April Gray is a payroll administrator for our Pneumatic Scale Angelus operation in Akron, Ohio. In the office next to hers, there’s a picture on the wall of a herd of sheep that often makes her stop and think. “The sheep all look alike, just indistinguishable members of a herd,” explained April. “At Pneumatic Scale, we are nothing like that herd of identical sheep. We’re all unique with different skills and abilities. We all know each other as people, not just co-workers. We know each other’s families. We know each other’s life stories. We care about each other personally.”
That must have been what retired three-star Marine General George Flynn sensed after spending a day there recently. He was visiting the operations with close friend and bestselling author Simon Sinek. Flynn interacted with a number of associates throughout the day and, after reflecting on what he heard, he said “Barry–Wehmiller is not LIKE a family. It IS a family.”
April feels the same way. The care and compassion she feels at work is what has kept her at Pneumatic Scale for almost 20 years and what makes leaving home each day a
“When people come to visit Pneumatic Scale, they feel something different in the air,” April said. “But to us it’s normal everyday life. At work, I feel loved just like at home.”
Fostering an environment of care and love and compassion is a natural extension of Truly Human Leadership. When we, as business leaders, care about those lives entrusted to us, our team members in turn care about others. We’ve been on a journey to create this kind of culture for the 7,500+ members of the Barry-Wehmiller family for more than 13 years now. And we are encouraged that business leaders and academics are beginning to realize the need to move from managing to leading!
Recently, a Chicago Tribune article summarized a study about “companionate love” conducted by management professors Sigal Brasade of University of Pennsylvania’s Wharton School and Olivia O’Neill of George Mason University. “Companionate love” is the sense of warmth, affection and the friendly connections that bind us in the workplace.
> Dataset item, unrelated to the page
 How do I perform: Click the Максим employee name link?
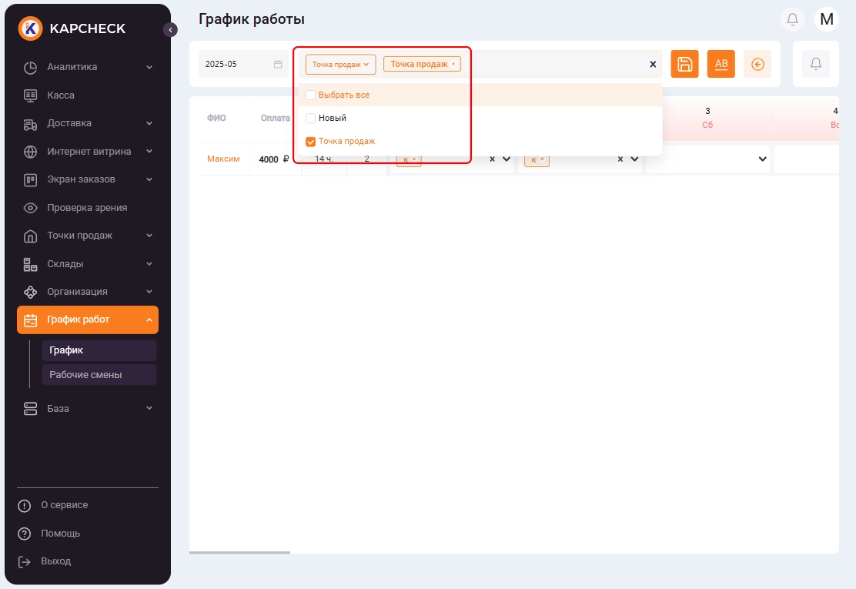[223, 159]
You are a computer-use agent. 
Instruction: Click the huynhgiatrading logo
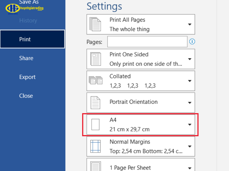pyautogui.click(x=24, y=9)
Ultimately, what Barsade and O’Neill found was that “people who worked in a culture where they felt free to express affection, tenderness, caring, and compassion for one another were more satisfied with their jobs, committed to the organization, and accountable for their performance.”
In other words, expressing emotion is not only acceptable in the workplace, it should be nurtured and embraced. Showing care, kindness and compassion for our fellow team members should be as natural as the care we show to our families. As leaders we should strive to create work environments where our team members feel safe, loved and comfortable being their true selves.
“We spend almost as many hours at work as we do at home so it should be a place we want to be,” said April. “If I didn’t have to work, I would prefer to be at home with my son. But at least I know I am going to a place where people are looking out for me, accept me for who I am, and truly care about me. It’s not a big transition for me because work feels like home.”